**Okuma metni**
· · · · · · ·
Halkların Eşitlik ve Demokrasi Partisi (DEM Parti) Eş Genel Başkanı Tuncer Bakırhan, Ekmek ve Adalet Platformu buluşmaları için geldiği Mersin'de yeni anayasa tartışmalarını değerlendirdi.
Bakırhan, Türkiye'nin demokratik bir anayasaya ihtiyacı olduğunu, buna karşı çıkmadıklarını belirterek "Seçilmiş milletvekillerinin, belediye başkanlarının, gazetecilerin hapiste olduğu, mahkemelerin AİHM kararlarına uymadığı, kadın kırımının, eko kırımın olduğu, Kürdün halayının yasaklandığı, Alevinin ibadet yerinin yok sayıldığı bu ortamda AKP'nin samimiyetine güvenmiyoruz" dedi.
'TÜRKİYE’DEKİ HALKLARIN VE İNANÇLARIN KENDİSİNE AİT TÜM RENKLERİ SOLDURULDU'
Artı Gerçek’ten Abidin Yağmur’un haberine göre, Bakırhan'ın konuşmasından öne çıkanlar şöyle:
"Türkiye yıllardır darbe anayasasından kurtulma çalışmaları yürütülüyor. 22 yıldır da AKP iktidarı şimdi AKP, MHP başka yok ortakları da var. Onları saymaya gerek yok. İşin ortaklarıyla birlikte sürekli darbe anayasasına bir gönderme yapıyor. Emin olun yargıda darbe dönemlerini bile arar olduk. Darbe dönemlerinde Anayasa Mahkemesi'nin kararları dikkate alınırdı. Avrupa İnsan Hakları Mahkemesi'nin almış olduğu ihlal kararları istenmese de yerine getirmek zorunda kalıyordu.
· · · · · · ·
**Veri bölümü**
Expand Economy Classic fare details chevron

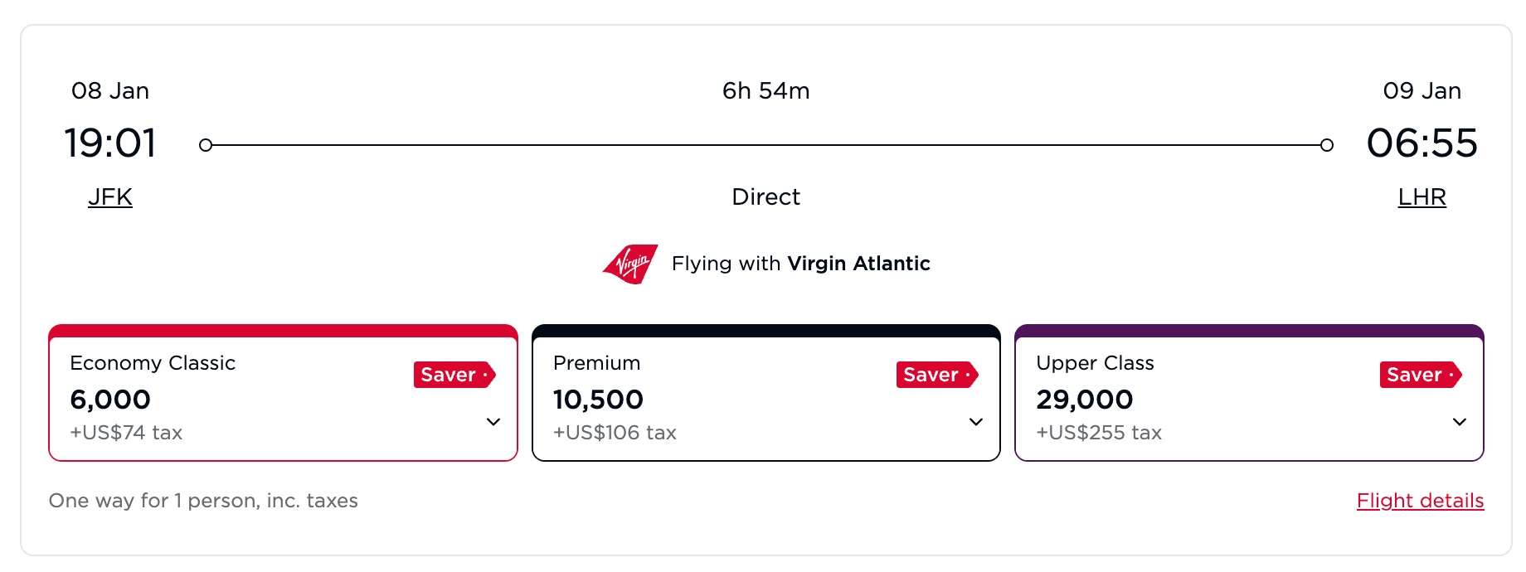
· · · · · · ·
**Yapmanız gerekenler**
(A) Anayasa tartışmaları haberine göre şu soruları yanıtlayın:
(i) Tuncer Bakırhan Mersin'e hangi buluşmalar için gelmiştir?
(ii) Bakırhan'ın konuşmasından öne çıkanlar hangi yayında kimin haberine dayanılarak aktarılıyor?
(iii) Bakırhan'a göre darbe dönemlerinde hangi mahkemenin kararları dikkate alınırdı?
(B) Anayasa tartışmaları haberinde "Halkların Eşitlik ve" sözcüklerinin geçtiği yerle açılıp "anayasa tartışmalarını değerlendirdi." ile kapanan bölümü harfi harfine alıntılayın.
(C) Anayasa tartışmaları haberini son cümleden sonra devam ettirin.

**Alıştırma sonuçları**
(A)
(i) Ekmek ve Adalet Platformu buluşmaları için.
(ii) Artı Gerçek'te Abidin Yağmur'un haberine dayanılarak.
(iii) Anayasa Mahkemesi'nin.

(B)
Halkların Eşitlik ve Demokrasi Partisi (DEM Parti) Eş Genel Başkanı Tuncer Bakırhan, Ekmek ve Adalet Platformu buluşmaları için geldiği Mersin'de yeni anayasa tartışmalarını değerlendirdi.

(C)
Bugün Türkiye’deki halkların ve inançların kendisine ait tüm renkleri solduruldu. Yok edilmeye çalışıldı. Kürtçe halay bile yasaklandı. Bu süreçte iktidar askeri anayasadan kurtulalım. Bir anayasa yapalım diyor. Anayasayı herke yapar. Kenan Evren de yaptı. Önceki darbeciler de yaptı. Anayasanın yapılmasından çok anayasanın içerdikleri önemlidir. Demokratik midir? Toplumun dinamikleriyle birlikte yapılmış mıdır? Kapsayıcı mıdır? Toplumun bütün kesimlerini kendi bünyesinde barındıran, herkesin kendisini ait, bağlı hissettiği bir anayasa mıdır? Sorusunu sormak lazım. Şimdi böylesine olmayan bir anayasa muhtemelen bir öncekinin kötü bir örneği olarak devam edecek.”
'MEVCUT ANAYASA BU ÜLKEYE UYMUYOR'
“Mevcut anayasa farklı kimlikler, kültürler, inançların yaşadığı bir ülkeye uymuyor. Alevinin eşit yurttaşlık hakkını tanımıyor. Kürdün dilini, kültürünü iki kelimeyi tanımıyor. Kültürler ve inançları içerisinde barındırmıyor. Evet yeni bir anayasa olmalı, demokratik olmalı. Toplumun dinamikleri yapım sürecine katılmalı. Bu bir samimiyetle olmalı. Samimiyet nasıl olur? Bir yol temizliği gibi olmalı.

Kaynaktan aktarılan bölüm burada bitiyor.